== PROBLEM REQUIREMENTS ==
Rewrite the listing lines from the one holding "Given: Open the View Menu icon" through the one holding "point(11,289)", inclusive, with "Open" replaced by "Launch" and nothing else changed.

== EXCERPTED RECORDS ==

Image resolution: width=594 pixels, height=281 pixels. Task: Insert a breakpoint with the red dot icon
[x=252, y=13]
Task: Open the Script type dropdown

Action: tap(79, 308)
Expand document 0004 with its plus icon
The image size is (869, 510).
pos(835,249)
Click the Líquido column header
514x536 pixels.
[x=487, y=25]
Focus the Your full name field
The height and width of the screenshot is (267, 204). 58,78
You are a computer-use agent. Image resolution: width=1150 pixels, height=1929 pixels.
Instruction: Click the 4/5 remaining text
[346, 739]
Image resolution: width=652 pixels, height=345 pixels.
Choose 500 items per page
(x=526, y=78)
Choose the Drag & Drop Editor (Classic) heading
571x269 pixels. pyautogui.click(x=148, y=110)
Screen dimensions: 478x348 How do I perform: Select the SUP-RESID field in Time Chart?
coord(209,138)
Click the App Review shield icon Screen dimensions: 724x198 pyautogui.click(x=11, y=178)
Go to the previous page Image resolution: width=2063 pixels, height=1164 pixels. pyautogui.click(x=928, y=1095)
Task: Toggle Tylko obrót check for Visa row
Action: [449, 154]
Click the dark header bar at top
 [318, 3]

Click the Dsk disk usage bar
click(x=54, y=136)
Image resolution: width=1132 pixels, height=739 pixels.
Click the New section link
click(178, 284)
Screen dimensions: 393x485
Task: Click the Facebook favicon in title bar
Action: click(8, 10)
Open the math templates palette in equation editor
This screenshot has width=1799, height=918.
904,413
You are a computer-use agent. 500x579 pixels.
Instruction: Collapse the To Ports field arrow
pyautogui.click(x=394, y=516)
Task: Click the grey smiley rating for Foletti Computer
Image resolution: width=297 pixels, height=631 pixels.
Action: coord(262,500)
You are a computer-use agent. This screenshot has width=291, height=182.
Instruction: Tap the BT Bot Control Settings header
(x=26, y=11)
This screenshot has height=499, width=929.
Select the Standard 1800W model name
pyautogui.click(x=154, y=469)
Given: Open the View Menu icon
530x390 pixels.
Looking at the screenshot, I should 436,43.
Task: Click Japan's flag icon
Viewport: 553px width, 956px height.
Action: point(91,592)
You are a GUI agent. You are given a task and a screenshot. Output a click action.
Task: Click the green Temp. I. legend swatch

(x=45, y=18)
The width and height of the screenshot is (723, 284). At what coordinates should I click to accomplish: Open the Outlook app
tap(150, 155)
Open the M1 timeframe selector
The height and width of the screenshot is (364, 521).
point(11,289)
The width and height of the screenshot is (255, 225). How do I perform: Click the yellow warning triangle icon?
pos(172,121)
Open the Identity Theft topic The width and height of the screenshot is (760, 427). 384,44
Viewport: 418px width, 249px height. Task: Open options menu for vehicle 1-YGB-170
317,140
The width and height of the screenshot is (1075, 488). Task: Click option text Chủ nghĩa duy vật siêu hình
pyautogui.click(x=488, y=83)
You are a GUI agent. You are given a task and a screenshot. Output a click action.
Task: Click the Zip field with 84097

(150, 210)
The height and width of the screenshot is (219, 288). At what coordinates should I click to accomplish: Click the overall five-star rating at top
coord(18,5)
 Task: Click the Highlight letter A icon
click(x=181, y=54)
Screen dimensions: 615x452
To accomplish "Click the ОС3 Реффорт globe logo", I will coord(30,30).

== FINISHED EXERCISE ==
Given: Launch the View Menu icon
530x390 pixels.
Looking at the screenshot, I should 436,43.
Task: Click Japan's flag icon
Viewport: 553px width, 956px height.
Action: point(91,592)
You are a GUI agent. You are given a task and a screenshot. Output a click action.
Task: Click the green Temp. I. legend swatch

(x=45, y=18)
The width and height of the screenshot is (723, 284). At what coordinates should I click to accomplish: Launch the Outlook app
tap(150, 155)
Launch the M1 timeframe selector
The height and width of the screenshot is (364, 521).
point(11,289)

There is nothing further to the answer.